[Written task] Copy the lines word for word, beginning with the very first one and stopping after the line that contains "coordinates (508, 1726).".

[Entries provided]
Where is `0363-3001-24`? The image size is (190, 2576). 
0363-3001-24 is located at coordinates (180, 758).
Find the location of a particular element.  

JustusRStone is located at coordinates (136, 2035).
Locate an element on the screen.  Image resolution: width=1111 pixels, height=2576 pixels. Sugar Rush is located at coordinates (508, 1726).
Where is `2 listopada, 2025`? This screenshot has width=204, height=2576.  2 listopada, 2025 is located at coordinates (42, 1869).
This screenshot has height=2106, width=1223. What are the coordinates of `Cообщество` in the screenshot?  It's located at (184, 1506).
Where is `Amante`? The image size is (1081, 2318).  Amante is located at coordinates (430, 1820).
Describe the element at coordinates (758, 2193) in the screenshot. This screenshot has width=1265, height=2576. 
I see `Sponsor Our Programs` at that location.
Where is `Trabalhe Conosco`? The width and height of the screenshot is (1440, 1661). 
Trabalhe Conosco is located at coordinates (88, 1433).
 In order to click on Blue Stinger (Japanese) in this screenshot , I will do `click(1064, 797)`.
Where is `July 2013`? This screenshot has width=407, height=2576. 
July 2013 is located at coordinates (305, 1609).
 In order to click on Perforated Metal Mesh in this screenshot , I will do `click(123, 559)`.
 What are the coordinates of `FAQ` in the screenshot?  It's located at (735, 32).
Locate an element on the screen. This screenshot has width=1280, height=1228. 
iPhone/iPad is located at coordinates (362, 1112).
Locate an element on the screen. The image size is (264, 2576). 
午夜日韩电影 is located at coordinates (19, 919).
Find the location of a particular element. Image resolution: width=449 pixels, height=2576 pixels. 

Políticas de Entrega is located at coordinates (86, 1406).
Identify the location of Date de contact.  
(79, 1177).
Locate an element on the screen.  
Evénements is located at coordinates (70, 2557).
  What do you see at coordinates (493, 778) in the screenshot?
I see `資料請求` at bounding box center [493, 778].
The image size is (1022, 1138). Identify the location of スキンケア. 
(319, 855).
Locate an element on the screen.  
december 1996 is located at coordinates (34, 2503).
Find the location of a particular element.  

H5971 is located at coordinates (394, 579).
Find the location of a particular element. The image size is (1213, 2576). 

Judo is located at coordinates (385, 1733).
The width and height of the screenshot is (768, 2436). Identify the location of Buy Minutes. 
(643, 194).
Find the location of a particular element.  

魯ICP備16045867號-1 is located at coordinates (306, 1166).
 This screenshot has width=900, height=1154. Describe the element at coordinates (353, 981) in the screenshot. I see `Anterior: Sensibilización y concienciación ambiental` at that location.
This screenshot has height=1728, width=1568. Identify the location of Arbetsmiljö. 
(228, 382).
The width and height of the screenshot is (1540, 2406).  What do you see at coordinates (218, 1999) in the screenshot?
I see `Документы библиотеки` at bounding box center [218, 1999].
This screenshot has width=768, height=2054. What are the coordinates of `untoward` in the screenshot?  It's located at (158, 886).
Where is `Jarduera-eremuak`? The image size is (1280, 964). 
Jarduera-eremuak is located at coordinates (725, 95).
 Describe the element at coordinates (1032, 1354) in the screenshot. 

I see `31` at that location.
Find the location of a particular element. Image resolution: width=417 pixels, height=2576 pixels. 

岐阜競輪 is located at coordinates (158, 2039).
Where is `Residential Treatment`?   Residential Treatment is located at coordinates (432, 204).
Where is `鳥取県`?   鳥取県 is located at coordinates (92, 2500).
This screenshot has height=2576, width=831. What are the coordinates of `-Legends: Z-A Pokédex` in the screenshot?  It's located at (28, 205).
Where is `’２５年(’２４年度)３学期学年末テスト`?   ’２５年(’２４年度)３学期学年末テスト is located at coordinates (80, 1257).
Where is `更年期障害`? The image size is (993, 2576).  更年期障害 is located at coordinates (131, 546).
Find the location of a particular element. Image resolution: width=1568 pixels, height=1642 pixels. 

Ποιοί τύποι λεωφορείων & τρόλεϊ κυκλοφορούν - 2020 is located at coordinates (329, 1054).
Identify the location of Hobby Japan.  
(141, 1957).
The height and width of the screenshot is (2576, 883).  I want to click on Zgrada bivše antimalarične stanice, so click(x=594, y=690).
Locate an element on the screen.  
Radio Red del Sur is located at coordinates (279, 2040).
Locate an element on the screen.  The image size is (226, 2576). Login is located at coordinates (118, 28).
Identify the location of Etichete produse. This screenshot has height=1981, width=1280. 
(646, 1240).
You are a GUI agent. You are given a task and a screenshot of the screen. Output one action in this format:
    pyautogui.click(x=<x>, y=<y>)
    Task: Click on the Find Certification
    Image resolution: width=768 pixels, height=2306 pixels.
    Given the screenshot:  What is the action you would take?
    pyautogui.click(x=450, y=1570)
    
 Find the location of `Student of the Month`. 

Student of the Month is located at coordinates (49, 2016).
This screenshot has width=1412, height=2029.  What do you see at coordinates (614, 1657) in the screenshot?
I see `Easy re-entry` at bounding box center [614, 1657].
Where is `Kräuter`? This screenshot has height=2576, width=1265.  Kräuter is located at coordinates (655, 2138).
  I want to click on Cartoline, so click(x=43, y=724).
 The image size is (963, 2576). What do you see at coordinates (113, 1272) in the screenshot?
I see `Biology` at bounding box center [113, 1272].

[Solution for this task]
Where is `0363-3001-24`? The image size is (190, 2576). 
0363-3001-24 is located at coordinates (180, 758).
Find the location of a particular element.  

JustusRStone is located at coordinates (136, 2035).
Locate an element on the screen.  Image resolution: width=1111 pixels, height=2576 pixels. Sugar Rush is located at coordinates (508, 1726).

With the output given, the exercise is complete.